Tuesday, December 26, 2006

Islamic Courts abandon strongholds

Council of Islamic Courts fighters have retreated from the main frontline after a week of artillery and mortar duels and attacks by Somalian transitional government and Ethiopian soldiers, witnesses say.

Ethiopian forces took control of Burhakaba early on Tuesday without any fighting, Jama Nur, Al Jazeera's correspondent in Mogadishu, reported.

Transitional government and Ethiopian forces have moved 40km towards the capital since taking control of Baladweyne town on Monday, he said.

The Somali government has closed the country's borders while international aid agencies have warned of a humanitarian disaster, Al Jazeera said.

Western front
Agencies said soldiers loyal to the Islamic Courts withdrew more than 50km to the southeast from Daynuney, a town just south of Baidoa, the transitional government headquarters.

The retreat along the western front follows the bombing by Ethiopian jets of the country's two main international airports.

The Islamic Courts forces also abandoned their main stronghold in Bur Haqaba and were forming convoys headed towards the capital Mogadishu, residents in villages along the road told The Associated Press by telephone.

"We woke up from our sleep this morning and the town was empty of troops, not a single Islamic fighter," Ibrahim Mohamed Aden, a resident of Bur Haqaba said.

Another resident, who asked not to be named, said locals were looting the food stockpile left behind by the Islamic Courts militia.

Fighters were also reportedly retreating on two other fronts in the war for control of Somalia.

On the northern front, government and Ethiopian soldiers entered the town of Bulo Barde, where just two weeks ago a Muslim cleric said anyone who did not pray five times a day would be executed.

Tactical retreat

An Islamic Courts commander told AFP on condition of anonymity: "There is a lot of pressure from every frontline and in order to overcome this war, Islamic fighters have emptied several posts including Burhakaba and Dinsoor.

"This action is a military tactic, it is a kind of military retreat."
Meanwhile, Abdirahman Dinari, a Somali transitional government spokesman, has called on foreign fighters, believed to be supporting the Council of Islamic Courts, to pull out and allow Somalis to seek ways of restoring peace in their nation, wracked by conflict since the 1991 ousting of Mohamed Siad Barre.

On Tuesday, he said: "We ask all the foreign fighters to pull out of the country and allow Somalis to seek ways of reconciling and establishing peace.

"We strongly appeal to the Islamic Courts to put down arms because the government has made a decision to give them complete amnesty."

Government claim

On Monday, another government official, Yusuf Dabo Geed, said: "We have taken control of Baladweyne and our forces are chasing the terrorists.
"We have killed more than 60 Islamists, wounded others and captured some as prisoners of war."

Baladweyne is 100km north of Baidoa, seat of the transitional government.

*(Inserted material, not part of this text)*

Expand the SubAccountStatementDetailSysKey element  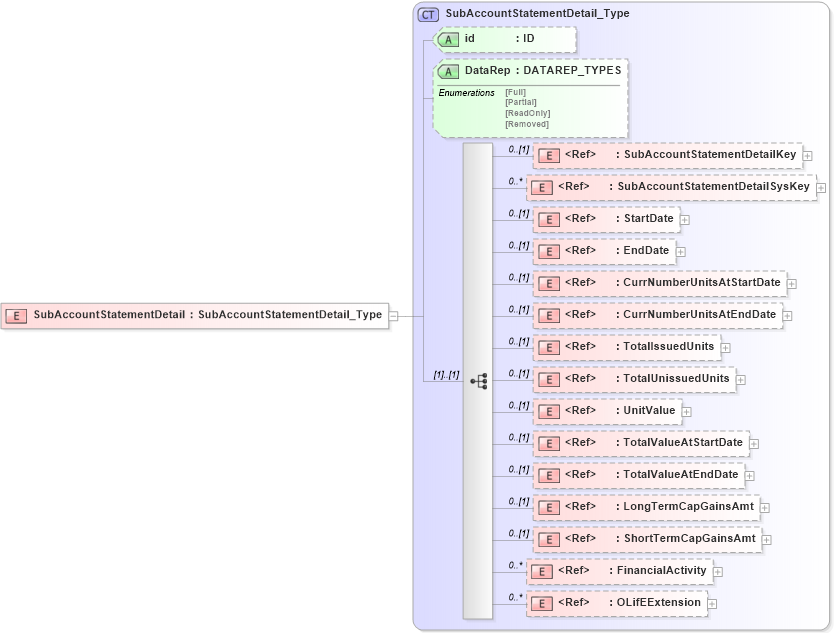click(x=820, y=187)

The offensive came after thousands of Ethiopian soldiers prevented the Islamist Courts Union from surrounding and capturing Baidoa, the only major city under government control.

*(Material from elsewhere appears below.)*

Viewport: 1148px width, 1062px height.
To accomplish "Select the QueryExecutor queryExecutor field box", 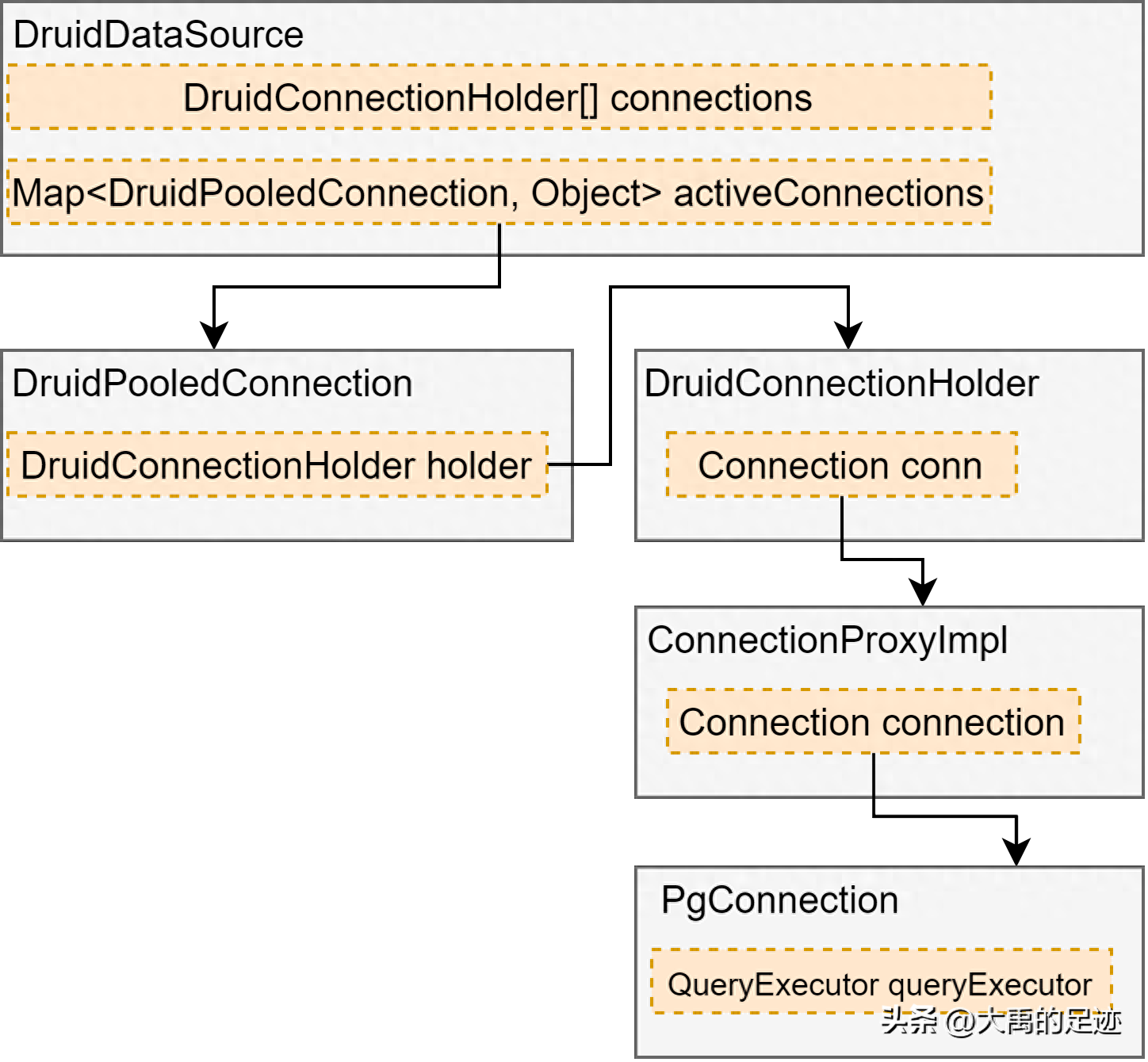I will pyautogui.click(x=882, y=981).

Following their defeat in Baladweyne, leaders of the Islamic Courts called on Ethiopian soldiers to withdraw.

Sheikh Mohamed Ibrahim Bilal, a senior Islamic Courts commander, said: "We call on the international community to act soon about this violation."

Both sides have reported killing hundreds of their opponents in the recent fighting, but the claims could not be independently confirmed.

Airports bombed

Also on Monday, Ethiopian fighter jets bombed the airports of Mogadishu and Baledogle, Somalia's largest military airfield, 100km to the west.

Ibrahim Hassan Adow, the foreign secretary of the Islamic Courts, told Al Jazeera that the bombing of Mogadishu by Ethiopian MiG aircraft injured two people, one of whom was a cleaner.

Ethiopia said it bombed the airport in order to halt the supply of arms to the courts.

Solomon Abede, the Ethiopian foreign ministry spokesman, said: "It was attacked because illegal flights were attempting to land there.

"It was also reported that some of the extremists were waiting for an airlift out of Mogadishu."

In November, a UN arms-monitoring group reported that flights originating in Eritrea, Saudi Arabia, Iran, Djibouti and Syria landed in Mogadishu and Baledogle.

The UN and the Somali government said that many of the flights carried arms and military supplies for the Islamic Courts. The US has also been accused of funding and arming those fighting for the government.